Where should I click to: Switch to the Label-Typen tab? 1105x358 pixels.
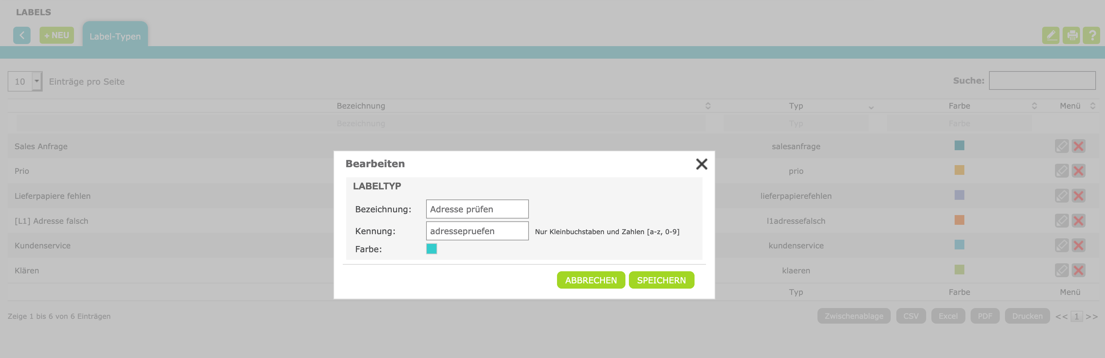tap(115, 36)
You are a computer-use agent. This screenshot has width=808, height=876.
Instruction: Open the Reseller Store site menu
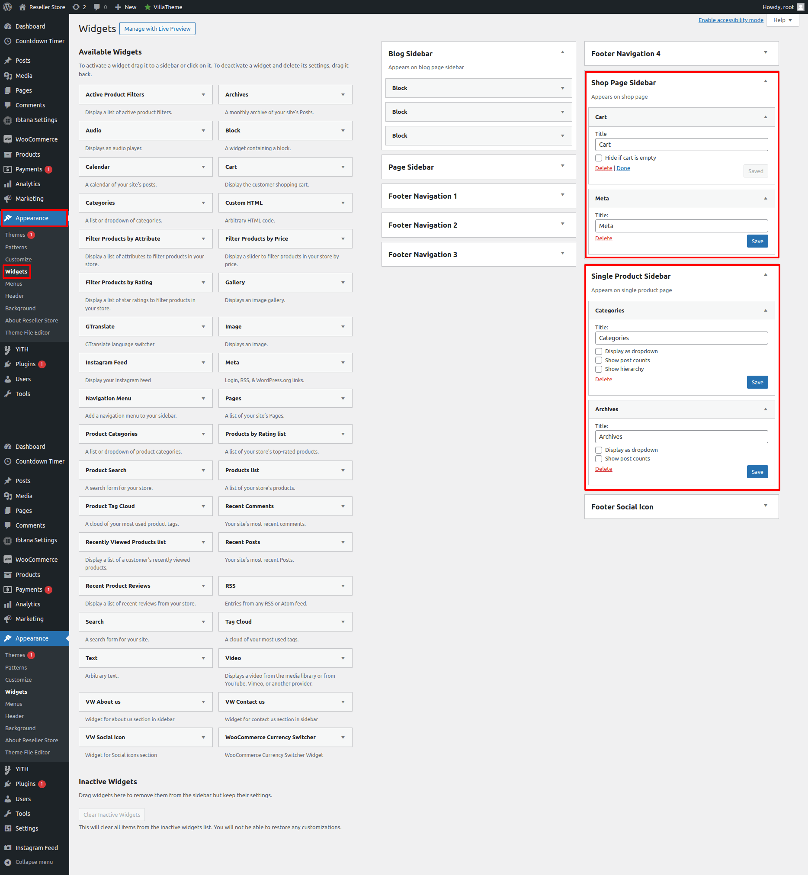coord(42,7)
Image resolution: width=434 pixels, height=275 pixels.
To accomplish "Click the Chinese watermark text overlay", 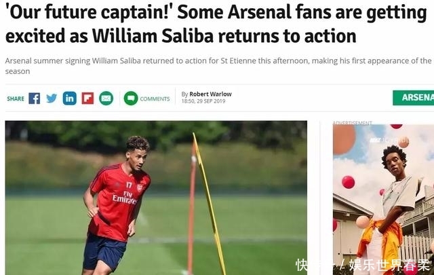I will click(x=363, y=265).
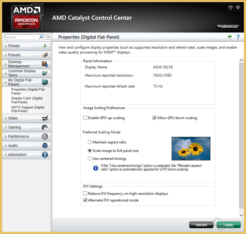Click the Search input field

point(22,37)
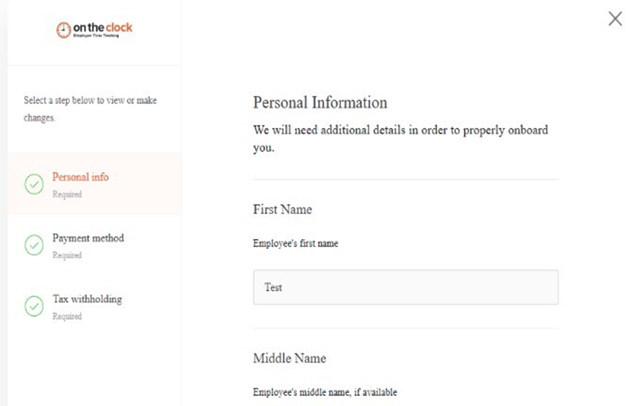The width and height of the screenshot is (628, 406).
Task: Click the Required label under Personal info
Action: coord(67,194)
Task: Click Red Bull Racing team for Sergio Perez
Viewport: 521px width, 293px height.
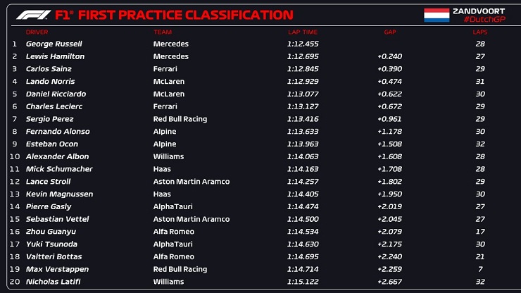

...

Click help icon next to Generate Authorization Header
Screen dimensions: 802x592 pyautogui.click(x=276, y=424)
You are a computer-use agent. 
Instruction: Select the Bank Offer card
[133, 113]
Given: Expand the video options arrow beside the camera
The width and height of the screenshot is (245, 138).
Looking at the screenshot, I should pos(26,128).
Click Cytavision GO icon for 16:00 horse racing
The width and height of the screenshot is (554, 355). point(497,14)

---

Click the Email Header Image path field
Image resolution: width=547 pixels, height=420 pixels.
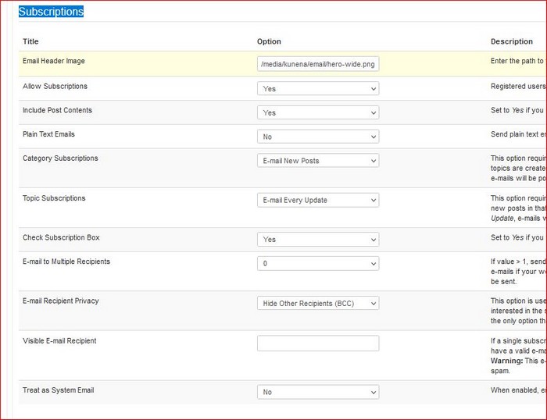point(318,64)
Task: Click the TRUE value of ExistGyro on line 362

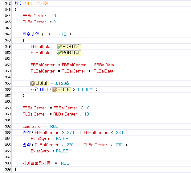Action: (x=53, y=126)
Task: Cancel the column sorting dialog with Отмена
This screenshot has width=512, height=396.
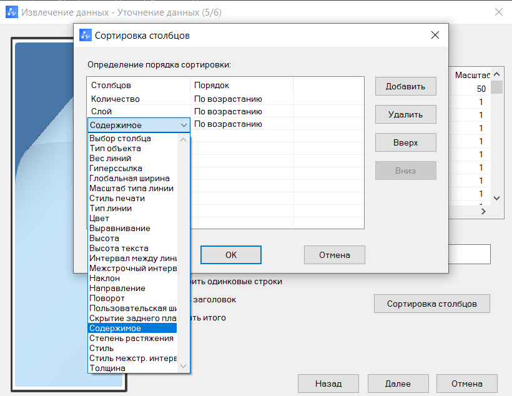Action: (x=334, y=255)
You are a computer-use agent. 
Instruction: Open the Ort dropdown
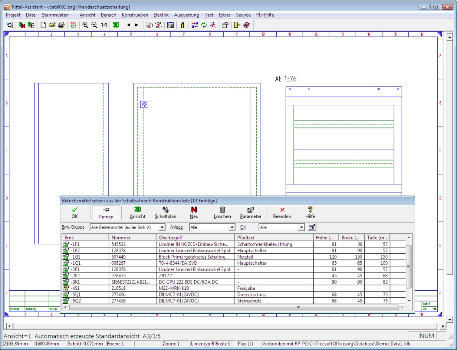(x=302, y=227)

What you should do.
Print the line above containing "Instruction: Open the Reseller", the line containing "Image resolution: width=434", and everything between them, exactly as written. Pictures stay out.

Task answer.
Instruction: Open the Reseller Store site menu
coord(42,7)
Image resolution: width=434 pixels, height=275 pixels.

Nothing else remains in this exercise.